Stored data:
........

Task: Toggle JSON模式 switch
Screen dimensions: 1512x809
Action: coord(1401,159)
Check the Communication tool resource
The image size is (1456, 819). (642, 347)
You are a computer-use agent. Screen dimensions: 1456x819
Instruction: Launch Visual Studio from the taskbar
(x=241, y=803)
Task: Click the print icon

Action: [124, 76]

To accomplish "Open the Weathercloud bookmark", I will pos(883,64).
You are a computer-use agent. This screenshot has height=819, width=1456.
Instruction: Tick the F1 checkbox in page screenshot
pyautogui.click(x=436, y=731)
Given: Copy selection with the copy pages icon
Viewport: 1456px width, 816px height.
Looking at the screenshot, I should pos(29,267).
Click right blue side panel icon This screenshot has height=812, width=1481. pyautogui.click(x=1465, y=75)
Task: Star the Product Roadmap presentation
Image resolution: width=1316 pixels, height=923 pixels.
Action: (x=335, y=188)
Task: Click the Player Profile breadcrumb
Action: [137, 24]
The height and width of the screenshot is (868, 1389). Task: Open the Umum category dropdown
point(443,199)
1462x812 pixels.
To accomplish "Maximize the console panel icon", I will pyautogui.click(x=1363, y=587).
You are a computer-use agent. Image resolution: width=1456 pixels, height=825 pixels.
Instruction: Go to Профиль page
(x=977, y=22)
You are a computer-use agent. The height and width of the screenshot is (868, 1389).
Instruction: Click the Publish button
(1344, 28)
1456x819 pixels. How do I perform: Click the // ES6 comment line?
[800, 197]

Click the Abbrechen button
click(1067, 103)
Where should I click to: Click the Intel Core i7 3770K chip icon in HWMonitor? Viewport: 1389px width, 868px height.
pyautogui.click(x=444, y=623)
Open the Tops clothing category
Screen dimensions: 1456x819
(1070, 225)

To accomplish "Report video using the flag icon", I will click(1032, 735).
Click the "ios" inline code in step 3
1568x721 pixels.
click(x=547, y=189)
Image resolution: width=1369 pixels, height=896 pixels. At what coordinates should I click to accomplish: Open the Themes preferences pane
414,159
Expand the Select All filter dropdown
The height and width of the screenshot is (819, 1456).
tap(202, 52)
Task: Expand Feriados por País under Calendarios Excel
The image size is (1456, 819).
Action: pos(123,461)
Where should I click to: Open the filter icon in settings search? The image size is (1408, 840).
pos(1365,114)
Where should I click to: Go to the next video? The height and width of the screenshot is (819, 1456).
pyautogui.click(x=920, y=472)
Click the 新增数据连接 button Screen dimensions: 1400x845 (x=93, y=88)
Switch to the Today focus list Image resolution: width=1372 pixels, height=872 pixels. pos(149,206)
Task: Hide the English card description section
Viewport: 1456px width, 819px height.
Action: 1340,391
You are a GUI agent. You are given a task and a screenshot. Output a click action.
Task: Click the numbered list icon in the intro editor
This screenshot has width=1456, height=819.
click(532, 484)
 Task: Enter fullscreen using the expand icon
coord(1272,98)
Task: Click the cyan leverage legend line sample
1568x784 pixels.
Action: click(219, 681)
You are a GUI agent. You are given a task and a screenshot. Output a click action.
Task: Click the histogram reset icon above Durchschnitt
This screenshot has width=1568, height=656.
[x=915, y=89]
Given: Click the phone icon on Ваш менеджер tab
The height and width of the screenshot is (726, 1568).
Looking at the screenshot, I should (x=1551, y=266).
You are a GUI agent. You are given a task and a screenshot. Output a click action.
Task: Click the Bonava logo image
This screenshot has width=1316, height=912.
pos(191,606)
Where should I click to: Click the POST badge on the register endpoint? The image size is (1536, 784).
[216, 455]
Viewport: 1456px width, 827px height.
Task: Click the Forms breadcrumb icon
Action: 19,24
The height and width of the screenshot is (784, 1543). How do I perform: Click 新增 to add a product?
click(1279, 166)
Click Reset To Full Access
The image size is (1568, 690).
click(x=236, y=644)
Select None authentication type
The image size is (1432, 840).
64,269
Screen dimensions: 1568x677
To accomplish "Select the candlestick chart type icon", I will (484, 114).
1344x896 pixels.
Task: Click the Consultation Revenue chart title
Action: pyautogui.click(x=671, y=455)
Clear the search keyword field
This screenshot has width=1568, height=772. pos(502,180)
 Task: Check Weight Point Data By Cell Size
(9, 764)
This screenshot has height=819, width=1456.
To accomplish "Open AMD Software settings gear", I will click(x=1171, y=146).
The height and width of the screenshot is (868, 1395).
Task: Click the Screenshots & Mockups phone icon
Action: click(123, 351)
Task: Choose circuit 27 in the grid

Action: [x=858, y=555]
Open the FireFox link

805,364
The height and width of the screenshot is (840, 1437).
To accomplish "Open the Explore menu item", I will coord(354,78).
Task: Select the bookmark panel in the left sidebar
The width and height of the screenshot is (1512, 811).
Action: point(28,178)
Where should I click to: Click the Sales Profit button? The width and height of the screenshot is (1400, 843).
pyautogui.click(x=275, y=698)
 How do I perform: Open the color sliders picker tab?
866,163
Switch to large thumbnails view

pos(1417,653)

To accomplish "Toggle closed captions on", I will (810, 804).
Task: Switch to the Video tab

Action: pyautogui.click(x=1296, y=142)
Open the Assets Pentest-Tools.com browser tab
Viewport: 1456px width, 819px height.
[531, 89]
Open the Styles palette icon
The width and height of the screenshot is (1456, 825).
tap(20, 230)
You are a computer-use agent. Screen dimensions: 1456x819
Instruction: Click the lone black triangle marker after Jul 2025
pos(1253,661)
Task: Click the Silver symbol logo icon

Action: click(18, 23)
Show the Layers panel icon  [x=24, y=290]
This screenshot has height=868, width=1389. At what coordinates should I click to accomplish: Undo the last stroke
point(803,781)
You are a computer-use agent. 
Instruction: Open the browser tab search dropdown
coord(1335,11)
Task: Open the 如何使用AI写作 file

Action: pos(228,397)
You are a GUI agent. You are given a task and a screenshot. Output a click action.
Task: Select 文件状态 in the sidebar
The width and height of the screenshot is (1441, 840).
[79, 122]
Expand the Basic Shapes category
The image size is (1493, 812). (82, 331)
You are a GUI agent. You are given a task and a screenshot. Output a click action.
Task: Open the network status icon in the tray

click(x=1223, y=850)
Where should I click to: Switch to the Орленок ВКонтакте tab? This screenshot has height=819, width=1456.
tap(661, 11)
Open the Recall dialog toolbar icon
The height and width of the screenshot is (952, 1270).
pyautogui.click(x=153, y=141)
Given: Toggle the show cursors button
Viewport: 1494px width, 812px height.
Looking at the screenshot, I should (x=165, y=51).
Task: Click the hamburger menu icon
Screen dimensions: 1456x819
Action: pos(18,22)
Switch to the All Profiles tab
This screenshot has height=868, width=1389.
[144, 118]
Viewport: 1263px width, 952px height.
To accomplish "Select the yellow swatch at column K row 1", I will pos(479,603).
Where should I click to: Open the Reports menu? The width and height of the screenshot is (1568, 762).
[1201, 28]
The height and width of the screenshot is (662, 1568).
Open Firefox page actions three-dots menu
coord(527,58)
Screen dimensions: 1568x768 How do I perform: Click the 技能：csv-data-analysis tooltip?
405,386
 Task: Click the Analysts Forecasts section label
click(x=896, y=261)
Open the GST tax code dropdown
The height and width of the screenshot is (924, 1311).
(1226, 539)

........

**WHAT IS NEEDED**
Repeat back all entries verbatim.

**RESPONSE**
Task: Toggle JSON模式 switch
Screen dimensions: 1512x809
Action: coord(1401,159)
Check the Communication tool resource
The image size is (1456, 819). (642, 347)
You are a computer-use agent. Screen dimensions: 1456x819
Instruction: Launch Visual Studio from the taskbar
(x=241, y=803)
Task: Click the print icon

Action: [124, 76]

To accomplish "Open the Weathercloud bookmark", I will pos(883,64).
You are a computer-use agent. This screenshot has height=819, width=1456.
Instruction: Tick the F1 checkbox in page screenshot
pyautogui.click(x=436, y=731)
Given: Copy selection with the copy pages icon
Viewport: 1456px width, 816px height.
Looking at the screenshot, I should pos(29,267).
Click right blue side panel icon This screenshot has height=812, width=1481. pyautogui.click(x=1465, y=75)
Task: Star the Product Roadmap presentation
Image resolution: width=1316 pixels, height=923 pixels.
Action: (x=335, y=188)
Task: Click the Player Profile breadcrumb
Action: [137, 24]
The height and width of the screenshot is (868, 1389). Task: Open the Umum category dropdown
point(443,199)
1462x812 pixels.
To accomplish "Maximize the console panel icon", I will pyautogui.click(x=1363, y=587).
You are a computer-use agent. Image resolution: width=1456 pixels, height=825 pixels.
Instruction: Go to Профиль page
(x=977, y=22)
You are a computer-use agent. The height and width of the screenshot is (868, 1389).
Instruction: Click the Publish button
(1344, 28)
1456x819 pixels. How do I perform: Click the // ES6 comment line?
[800, 197]

Click the Abbrechen button
click(1067, 103)
Where should I click to: Click the Intel Core i7 3770K chip icon in HWMonitor? Viewport: 1389px width, 868px height.
pyautogui.click(x=444, y=623)
Open the Tops clothing category
Screen dimensions: 1456x819
(1070, 225)

To accomplish "Report video using the flag icon", I will click(1032, 735).
Click the "ios" inline code in step 3
1568x721 pixels.
click(x=547, y=189)
Image resolution: width=1369 pixels, height=896 pixels. At what coordinates should I click to accomplish: Open the Themes preferences pane
414,159
Expand the Select All filter dropdown
The height and width of the screenshot is (819, 1456).
tap(202, 52)
Task: Expand Feriados por País under Calendarios Excel
The image size is (1456, 819).
Action: pos(123,461)
Where should I click to: Open the filter icon in settings search? The image size is (1408, 840).
pos(1365,114)
Where should I click to: Go to the next video? The height and width of the screenshot is (819, 1456).
pyautogui.click(x=920, y=472)
Click the 新增数据连接 button Screen dimensions: 1400x845 (x=93, y=88)
Switch to the Today focus list Image resolution: width=1372 pixels, height=872 pixels. pos(149,206)
Task: Hide the English card description section
Viewport: 1456px width, 819px height.
Action: 1340,391
You are a GUI agent. You are given a task and a screenshot. Output a click action.
Task: Click the numbered list icon in the intro editor
This screenshot has width=1456, height=819.
click(532, 484)
 Task: Enter fullscreen using the expand icon
coord(1272,98)
Task: Click the cyan leverage legend line sample
1568x784 pixels.
Action: click(219, 681)
You are a GUI agent. You are given a task and a screenshot. Output a click action.
Task: Click the histogram reset icon above Durchschnitt
This screenshot has width=1568, height=656.
[x=915, y=89]
Given: Click the phone icon on Ваш менеджер tab
The height and width of the screenshot is (726, 1568).
Looking at the screenshot, I should (x=1551, y=266).
You are a GUI agent. You are given a task and a screenshot. Output a click action.
Task: Click the Bonava logo image
This screenshot has width=1316, height=912.
pos(191,606)
Where should I click to: Click the POST badge on the register endpoint? The image size is (1536, 784).
[216, 455]
Viewport: 1456px width, 827px height.
Task: Click the Forms breadcrumb icon
Action: 19,24
The height and width of the screenshot is (784, 1543). How do I perform: Click 新增 to add a product?
click(1279, 166)
Click Reset To Full Access
The image size is (1568, 690).
click(x=236, y=644)
Select None authentication type
The image size is (1432, 840).
64,269
Screen dimensions: 1568x677
To accomplish "Select the candlestick chart type icon", I will (484, 114).
1344x896 pixels.
Task: Click the Consultation Revenue chart title
Action: pyautogui.click(x=671, y=455)
Clear the search keyword field
This screenshot has width=1568, height=772. pos(502,180)
 Task: Check Weight Point Data By Cell Size
(9, 764)
This screenshot has height=819, width=1456.
To accomplish "Open AMD Software settings gear", I will click(x=1171, y=146).
The height and width of the screenshot is (868, 1395).
Task: Click the Screenshots & Mockups phone icon
Action: click(123, 351)
Task: Choose circuit 27 in the grid

Action: [x=858, y=555]
Open the FireFox link

805,364
The height and width of the screenshot is (840, 1437).
To accomplish "Open the Explore menu item", I will coord(354,78).
Task: Select the bookmark panel in the left sidebar
The width and height of the screenshot is (1512, 811).
Action: point(28,178)
Where should I click to: Click the Sales Profit button? The width and height of the screenshot is (1400, 843).
pyautogui.click(x=275, y=698)
 How do I perform: Open the color sliders picker tab?
866,163
Switch to large thumbnails view

pos(1417,653)

To accomplish "Toggle closed captions on", I will (810, 804).
Task: Switch to the Video tab

Action: pyautogui.click(x=1296, y=142)
Open the Assets Pentest-Tools.com browser tab
Viewport: 1456px width, 819px height.
[531, 89]
Open the Styles palette icon
The width and height of the screenshot is (1456, 825).
tap(20, 230)
You are a computer-use agent. Screen dimensions: 1456x819
Instruction: Click the lone black triangle marker after Jul 2025
pos(1253,661)
Task: Click the Silver symbol logo icon

Action: click(18, 23)
Show the Layers panel icon  [x=24, y=290]
This screenshot has height=868, width=1389. At what coordinates should I click to accomplish: Undo the last stroke
point(803,781)
You are a computer-use agent. 
Instruction: Open the browser tab search dropdown
coord(1335,11)
Task: Open the 如何使用AI写作 file

Action: pos(228,397)
You are a GUI agent. You are given a task and a screenshot. Output a click action.
Task: Select 文件状态 in the sidebar
The width and height of the screenshot is (1441, 840).
[79, 122]
Expand the Basic Shapes category
The image size is (1493, 812). (82, 331)
You are a GUI agent. You are given a task and a screenshot. Output a click action.
Task: Open the network status icon in the tray

click(x=1223, y=850)
Where should I click to: Switch to the Орленок ВКонтакте tab? This screenshot has height=819, width=1456.
tap(661, 11)
Open the Recall dialog toolbar icon
The height and width of the screenshot is (952, 1270).
pyautogui.click(x=153, y=141)
Given: Toggle the show cursors button
Viewport: 1494px width, 812px height.
Looking at the screenshot, I should (x=165, y=51).
Task: Click the hamburger menu icon
Screen dimensions: 1456x819
Action: pos(18,22)
Switch to the All Profiles tab
This screenshot has height=868, width=1389.
[144, 118]
Viewport: 1263px width, 952px height.
To accomplish "Select the yellow swatch at column K row 1", I will pos(479,603).
Where should I click to: Open the Reports menu? The width and height of the screenshot is (1568, 762).
[1201, 28]
The height and width of the screenshot is (662, 1568).
Open Firefox page actions three-dots menu
coord(527,58)
Screen dimensions: 1568x768 How do I perform: Click the 技能：csv-data-analysis tooltip?
405,386
 Task: Click the Analysts Forecasts section label
click(x=896, y=261)
Open the GST tax code dropdown
The height and width of the screenshot is (924, 1311).
(1226, 539)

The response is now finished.